I bet it is also CPU dependant - it is quite likely that there isn't
any special hardware to support partial writes of %ah so it ends up taking
a slow path (possibly even a microcoded one to get an 8% regression).
As well as swapping %al <-> %ah try changing the outer loop decrement to
sub $0x100, %ax
since %al is zero that will set the z flag the same.
I've just hacked a test into some test code I've got.

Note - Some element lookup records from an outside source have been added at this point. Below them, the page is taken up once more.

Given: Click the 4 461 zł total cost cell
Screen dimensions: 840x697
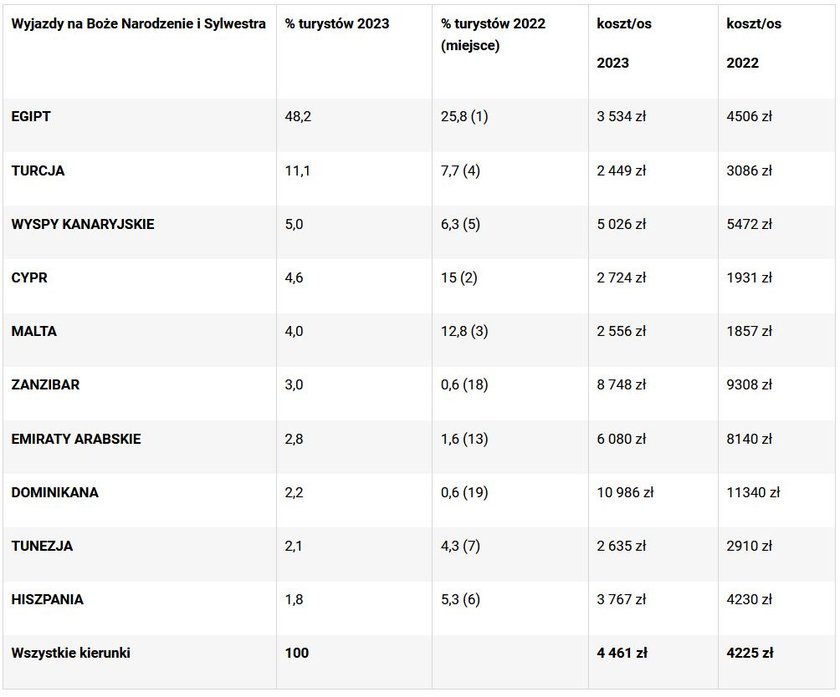Looking at the screenshot, I should (622, 653).
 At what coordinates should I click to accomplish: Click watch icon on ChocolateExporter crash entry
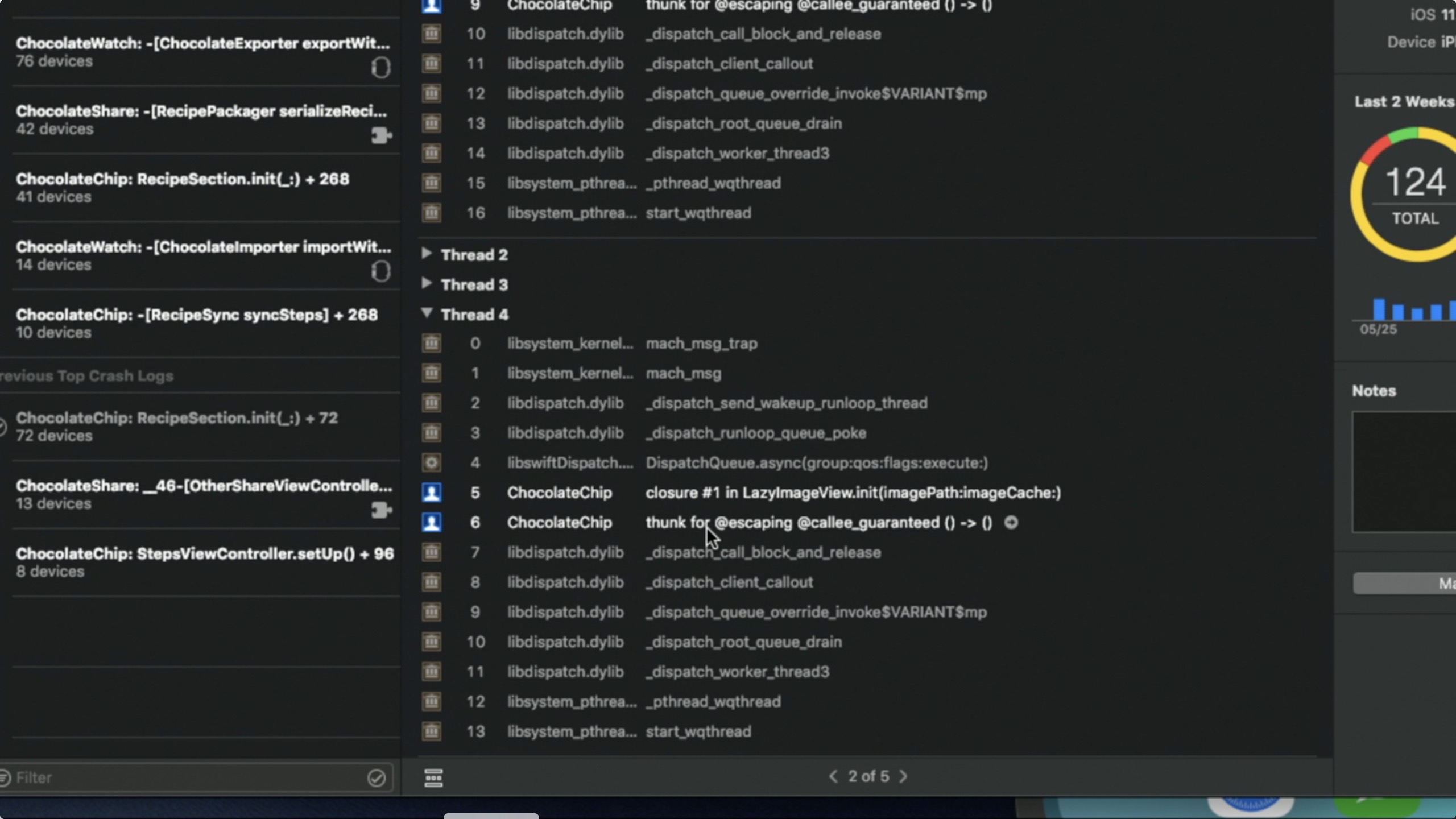click(x=380, y=68)
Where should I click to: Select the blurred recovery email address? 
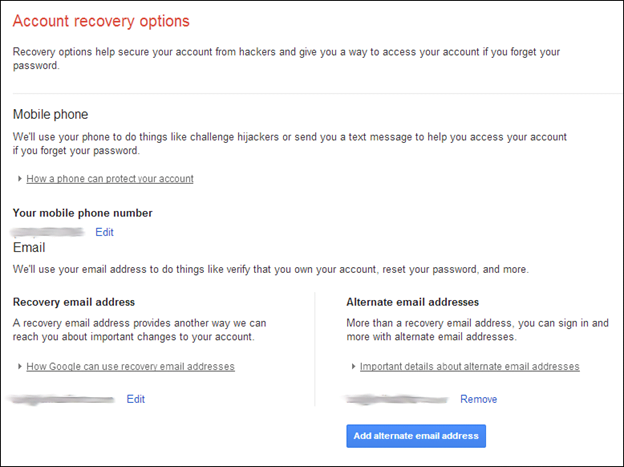click(62, 399)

I'm not seeing an unexpected costs on either zen-5 or haswell.
So it may be more subtle.
David
>
> Never imagined a register selection can make an 8% difference in
> performance! Anyways, will update the patch with this finding.
On Sat, Mar 28, 2026 at 10:08:37AM +0000, David Laight wrote:
> On Fri, 27 Mar 2026 17:42:56 -0700
> Pawan Gupta <pawan.kumar.gupta@linux.intel.com> wrote:
>
> > On Thu, Mar 26, 2026 at 01:29:31PM -0700, Pawan Gupta wrote:
> > > On Thu, Mar 26, 2026 at 10:45:57AM +0000, David Laight wrote:
> > > > On Thu, 26 Mar 2026 11:01:20 +0100
> > > > Borislav Petkov <bp@alien8.de> wrote:
> > > >
> > > > > On Thu, Mar 26, 2026 at 01:39:34AM -0700, Pawan Gupta wrote:
> > > > > > I believe the equivalent for cpu_feature_enabled() in asm is the
> > > > > > ALTERNATIVE. Please let me know if I am missing something.
> > > > >
> > > > > Yes, you are.
> > > > >
> > > > > The point is that you don't want to stick those alternative calls inside some
> > > > > magic bhb_loop function but hand them in from the outside, as function
> > > > > arguments.
> > > > >
> > > > > Basically what I did.
> > > > >
> > > > > Then you were worried about this being C code and it had to be noinstr... So
> > > > > that outer function can be rewritten in asm, I think, and still keep it well
> > > > > separate.
> > > > >
> > > > > I'll try to rewrite it once I get a free minute, and see how it looks.
> > > > >
> > > >
> > > > I think someone tried getting C code to write the values to global data
> > > > and getting the asm to read them.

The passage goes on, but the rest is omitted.